** Records from a dataset **
○ ○ ○ ○ ○

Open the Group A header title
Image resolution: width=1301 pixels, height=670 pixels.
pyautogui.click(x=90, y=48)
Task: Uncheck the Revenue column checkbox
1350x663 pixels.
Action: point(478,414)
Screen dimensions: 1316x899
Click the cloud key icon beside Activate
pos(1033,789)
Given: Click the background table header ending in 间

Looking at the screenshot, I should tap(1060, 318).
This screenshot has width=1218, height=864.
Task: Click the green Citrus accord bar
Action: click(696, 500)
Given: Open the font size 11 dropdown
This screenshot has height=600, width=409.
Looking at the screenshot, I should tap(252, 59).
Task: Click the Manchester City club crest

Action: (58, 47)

○ ○ ○ ○ ○

** EXERCISE DIRECTIONS **
Exact copies of the line containing "Given: Open the font size 11 dropdown" and of every line after it through the end of the entries are all that should be output.

** SOLVED PROBLEM **
Given: Open the font size 11 dropdown
This screenshot has height=600, width=409.
Looking at the screenshot, I should tap(252, 59).
Task: Click the Manchester City club crest

Action: (58, 47)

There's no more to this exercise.